Crime aconteceu dentro do campus da UFT, em Miracema, no mês de março. .
Notícias do Tocantins - Um homem foi denunciado à Justiça pelo Ministério Público do Tocantins (MPTO) por crimes de estupro e cárcere privado contra uma estudante nas dependências da Universidade Federal do Tocantins (UFT), campus de Miracema.
De acordo com a 1ª Promotoria de Justiça de Miracema, o caso mais recente ocorreu no dia 12 de março de 2026, por volta das 22h20, após o término de uma aula. A vítima foi abordada pelo acusado dentro do prédio administrativo da universidade. Conforme os autos, ele trancou a porta do local, impediu a saída da estudante e, mediante violência, praticou atos libidinosos e conjunção carnal sem consentimento.
A denúncia aponta ainda que vítima e acusado já mantiveram um relacionamento por cerca de dois anos, encerrado após episódios de comportamento possessivo. Segundo o Ministério Público, durante esse período também teria ocorrido outro episódio de violência sexual.
O promotor de Justiça Rodrigo de Souza destaca que laudos periciais e depoimentos colhidos no inquérito policial indicam a materialidade dos crimes e os indícios de autoria. Após o fato mais recente, o denunciado ainda teria enviado mensagens à vítima enquanto ela estava na Delegacia.

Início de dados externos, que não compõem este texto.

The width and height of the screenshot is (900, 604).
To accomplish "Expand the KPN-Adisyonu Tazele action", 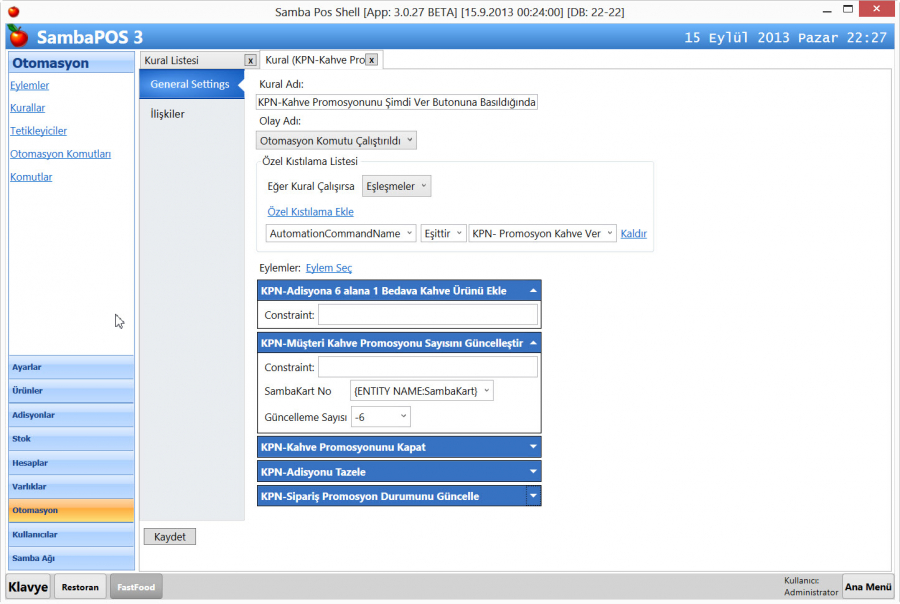I will point(533,472).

O investigado foi denunciado por dois crimes de estupro (artigo 213 do Código Penal) e por cárcere privado (artigo 148, §1º, V), com aplicação da Lei Maria da Penha.
Falhas de segurança
Na mesma manifestação, o Ministério Público requisitou providências à direção do campus da UFT após o inquérito apontar falhas na segurança da instituição que podem ter contribuído para o crime.
Entre as medidas solicitadas estão informações sobre o controle de chaves das dependências, eventual substituição de fechaduras, implantação de monitoramento eletrônico, criação de protocolos para casos de violência e treinamento contínuo dos vigilantes.
Acompanhamento da vítima
O MPTO também solicitou o encaminhamento da estudante para atendimento psicológico e social pela rede de assistência, com foco na recuperação emocional.
O caso será analisado pelo Judiciário, que decidirá sobre o recebimento da denúncia e o andamento da ação penal.